- The Washington Times - Thursday, November 11, 2021

White House wannabes who come up short on Election Day nonetheless find ways to impose their will over Americans who reject their leadership. John Kerry and Al Gore have done it through their climate change activism. Getting close to the Oval Office is apparently close enough for government work since it’s not necessary to occupy the big desk to reach for the nation’s power switch.

Mr. Kerry, a former Democratic senator from Massachusetts, lost his presidential race to Republican George W. Bush in 2004. He became President Obama’s secretary of state, overseeing the U.S. adoption of two kooky international agreements, the Paris Climate Accord and the Iran nuclear deal. President Donald J. Trump tabled both, owing to the harm they augured for the U.S. homeland.
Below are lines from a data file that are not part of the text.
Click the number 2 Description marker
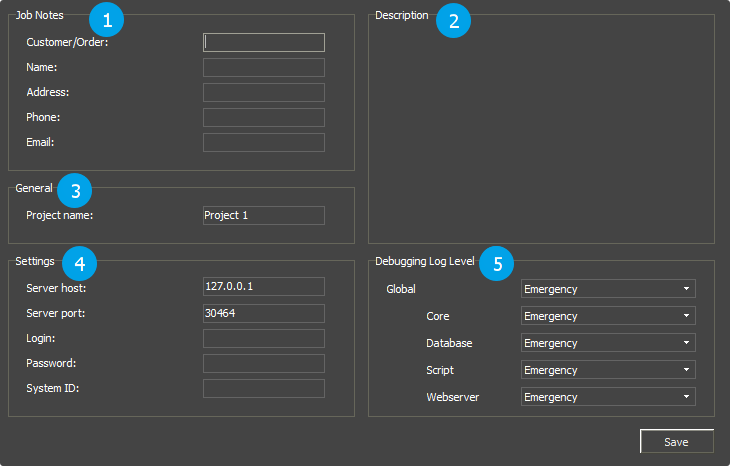(453, 21)
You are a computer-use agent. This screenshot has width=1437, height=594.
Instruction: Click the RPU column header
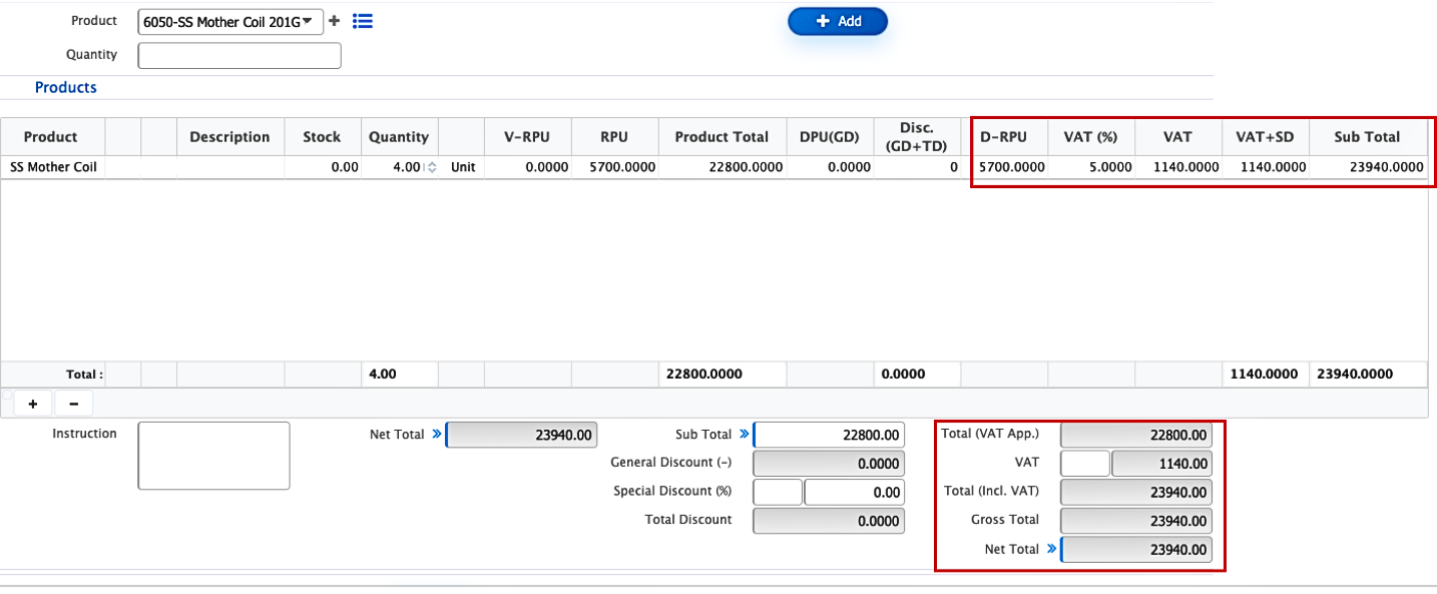(x=614, y=137)
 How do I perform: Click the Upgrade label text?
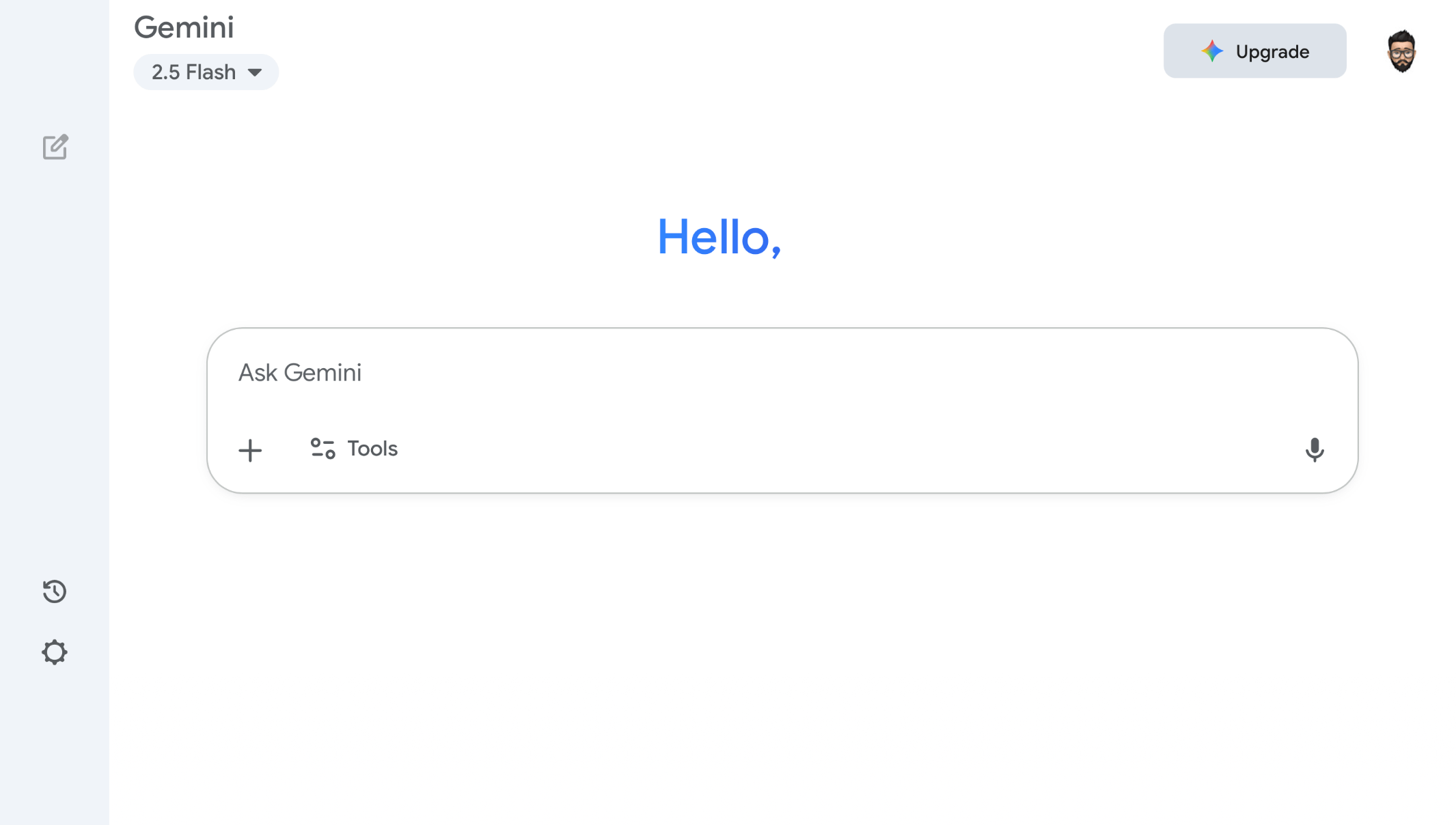tap(1272, 52)
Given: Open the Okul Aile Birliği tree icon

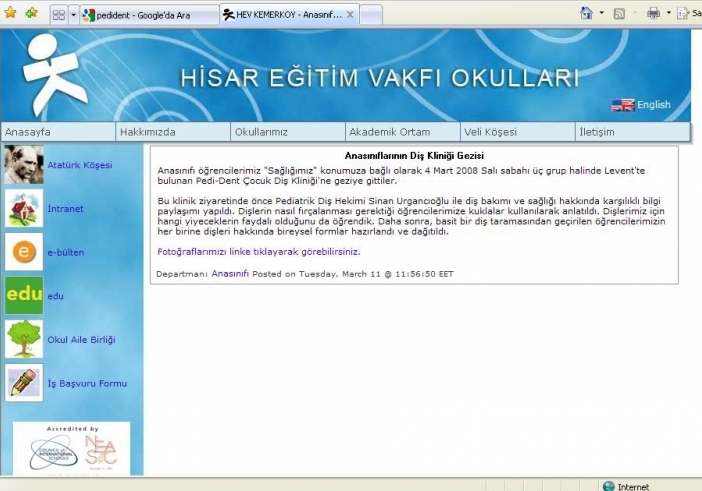Looking at the screenshot, I should coord(24,339).
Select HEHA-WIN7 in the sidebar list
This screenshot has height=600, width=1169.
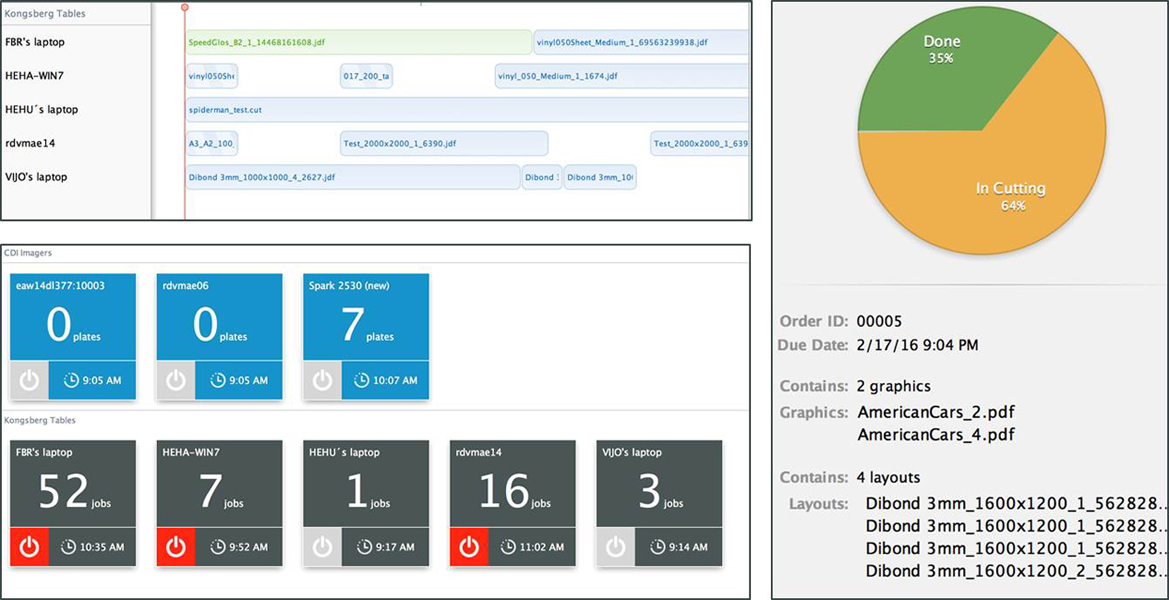[x=35, y=76]
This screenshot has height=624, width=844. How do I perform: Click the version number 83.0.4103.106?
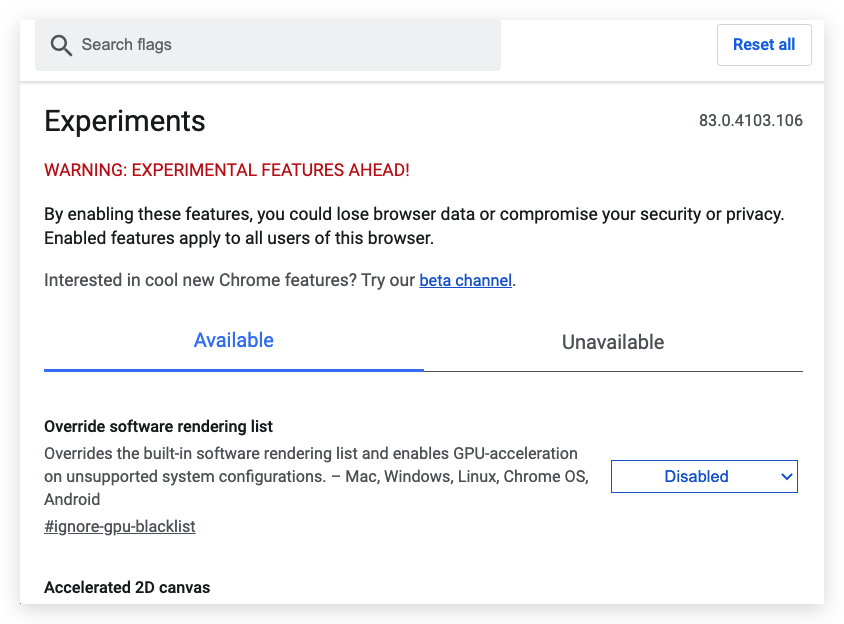pos(750,121)
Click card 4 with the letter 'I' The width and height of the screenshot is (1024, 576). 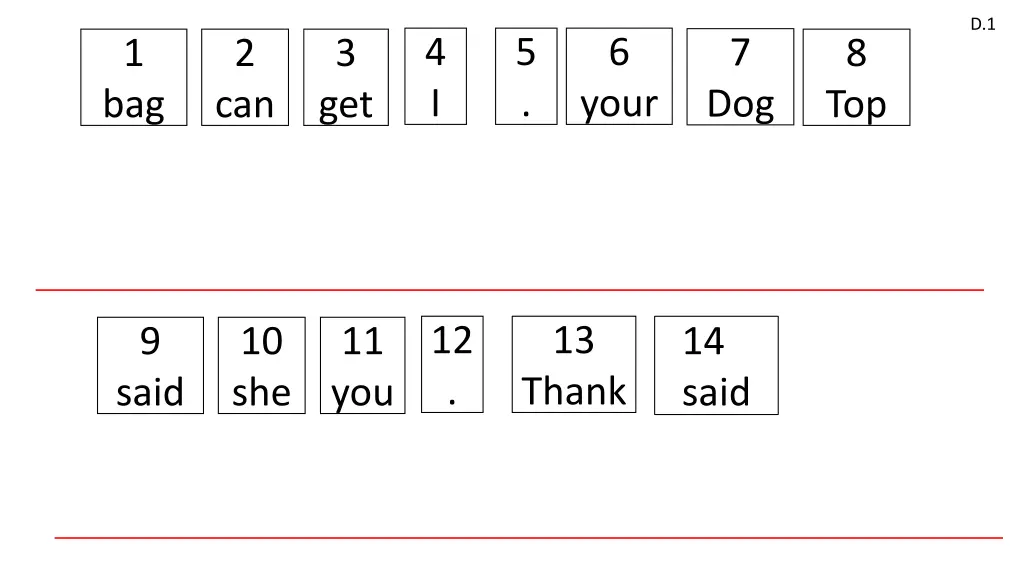point(435,76)
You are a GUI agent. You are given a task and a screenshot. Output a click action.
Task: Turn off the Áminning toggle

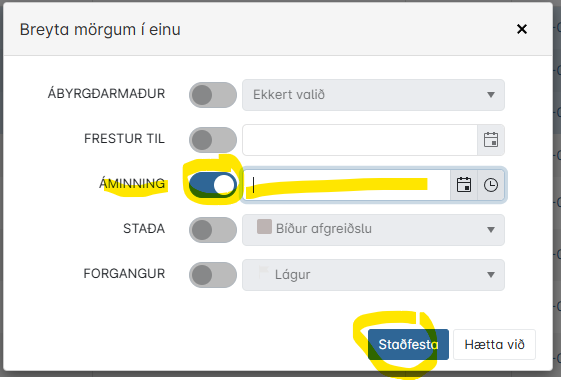point(213,185)
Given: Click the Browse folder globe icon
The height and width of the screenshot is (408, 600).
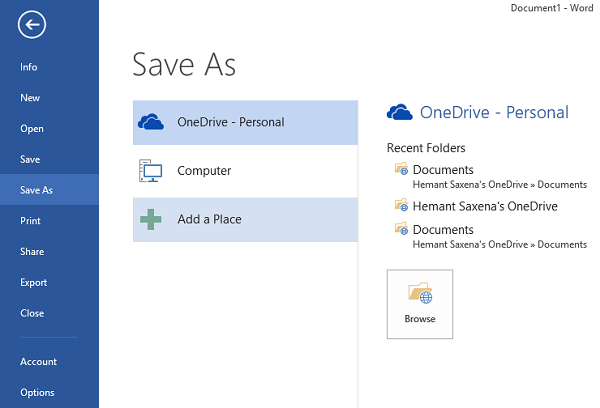Looking at the screenshot, I should (420, 293).
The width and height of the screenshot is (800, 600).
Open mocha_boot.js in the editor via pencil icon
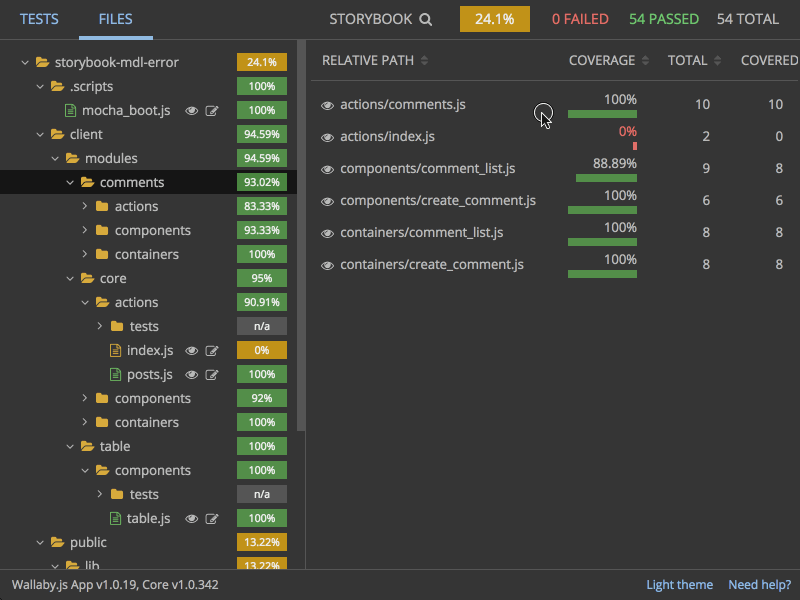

Mr. Kerry is now serving as President Biden’s “climate czar.” Speaking at the United Nations’ COP26 climate summit in Glasgow, Mr. Kerry made a jarring prediction: “By 2030 in the United States, we won’t have coal. We will not have coal plants.”

If borne out, his prediction will hit Americans hard. U.S. consumption of energy from carbon-emitting coal has waned from 20 percent to 10 percent during the past decade. This year, though, coal consumption for electric power is on course to surge 18 percent, according to the U.S. Energy Information Administration (EIA). Why?

Comparatively clean natural gas, which rose from 26 percent of U.S. energy consumption to 34 percent during the same period, has climbed 43 percent in price this year. If, as the Biden administration intends, the nation’s 350-year supply of coal and 85-year reservoir of natural gas are to be left in the ground, renewable sources like solar and wind will need to make up a lot of ground.

More “green” energy is coming online, but the odds of meeting sharpening U.S. demand are daunting. Families wanting to keep warm this winter are facing heating bills 54 percent higher than last year. That was when, incidentally, the average electricity consumer suffered eight hours of power interruptions, says the EIA, the most since electricity reliability data has been collected. If Messrs. Biden and Kerry kill coal, America will be colder and darker.

Al Gore, who came up short in his 2000 bid for the White House, informed humanity recently by video that “it’s time to say goodbye to coal, oil and gas worldwide.” He has introduced “Climate Trace,” a network of satellites and ground-based sensors augmented by artificial intelligence (AI) to surveil the planet and root out naughty carbon producers. “We can accurately determine where the greenhouse gas emissions are coming from.” Though eerily reminiscent of “Skynet,” the human-hunting AI network of “The Terminator” films, Mr. Gore’s operation won’t be deploying robots to exterminate offenders, Yet.

Americans can only wonder about pricey schemes the wannabes would have uncorked had they become president. Did we mention they’re both Democrats?